The user interface is also an important part of a mobile internet browser. There are good and bad things we can say about the one of the new Internet Explorer. First off, we don't like that there is no full-screen option in portrait mode. Fortunately, you can view web pages in full-screen when in landscape mode, but then another issue arises. There is no address bar at the top, meaning that you have to return to portrait mode to enter a new web address. This isn't a big deal, since switching orientations is very snappy, but still we cannot see a clear reason why they didn't put a simple address bar at the top of the page. However, Safari isn't without its issues either, as it lack a full-screen mode whatsoever.
Internet Explorer lacks Flash or Silverlight support, which is on one hand unpleasant, but on the other, it guarantees its flawless operation, so we can live without it. Android has the advantage here, but we shouldn't forget the fact that scrolling when a Flash element is present is far from smooth in Google's OS.
Anyways, the browser naturally supports tabs as well, and you can open quite a few of them without a hitch. Switching from one tab to another gets done really quickly.
So, if we have to rate the mobile OS's browsers, we would say that Safari and Internet Explorer (as found in Windows Phone 7) have the lead, followed by Android and webOS. Who would have thought!
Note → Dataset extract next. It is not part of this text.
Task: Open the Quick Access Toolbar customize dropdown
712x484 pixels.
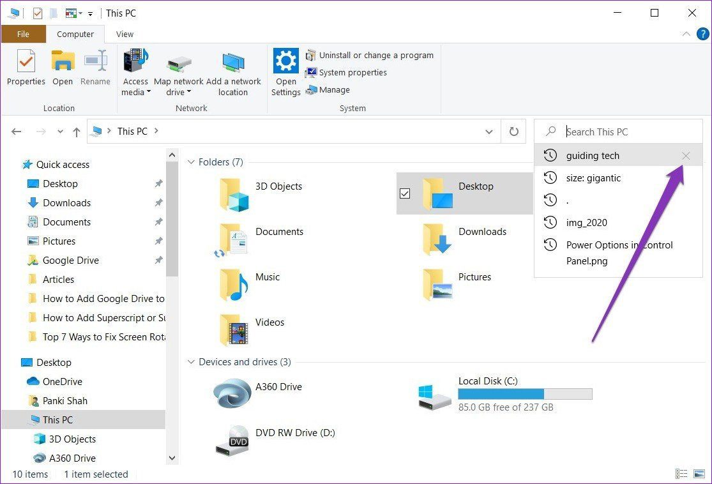Action: tap(89, 13)
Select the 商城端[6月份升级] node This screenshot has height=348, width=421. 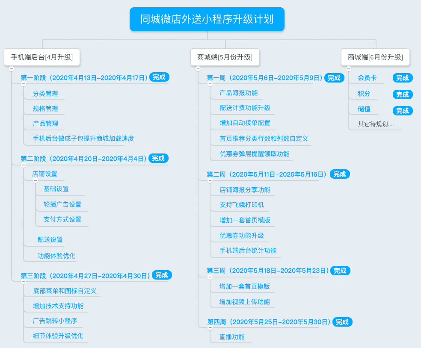tap(375, 57)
While we are on the topic of internet, pressing the search key will bring up Bing search. It's only natural that we see strong Bing search support in Windows Phone 7, with all those beautiful images accompanying your search actions. Additionally, you are presented with three interesting facts related to the image, so you might even widen your knowledge base, who knows.
1. grags (unregistered)
look at the palm pre review. PA pretty much said the same thing. hopefully they hire a good advertising company that won't scare away customers with commercials.
2. WP7Fan (unregistered)
Im just glad its getting general good reviews across the board. Everyone from CNET, Engadget, Pocketnow, and of course PhoneArena seem to have the general conclusion which is the OS for a first release 1.0 Release is a huge leap in the right direction and can compete witih android or iOS devices. The phones, general performance, and other features is a great starting point and should only serve to get better with time. I just wish CDMA Carriers would speed things along with picking these devices up. I would love to get one of these phones on a network like Verizon or even Sprint.
3. oddmanout (Posts: 434; Member since: 22 May 2009)
Next year HTC 7 Pro coming to sprint. Pretty much the Touch Pro 2 with WP7.
4. lallolu (unregistered)
Please can one change the language like in iphone and android phones without installing another ROM
5. drewsadik (unregistered)
ahhhhhhhhhhhh! i cant decide! android or windows phone 7!
idk! android is so big, and has awesome phones but windows phone 7 is awesome too! someone help me plz!
6. jace (unregistered)
well I got burnt by windows with the htc diamond.
got the HTC Hero and never looked back, now waiting for the htc desire HD, will never ever ever trust microsoft again.
7. Cattaur (Posts: 1; Member since: 16 Aug 2008)
Would it be possible to upgrade the current Windows Mobile 6.5 phones to the new Windows Phone 7 system?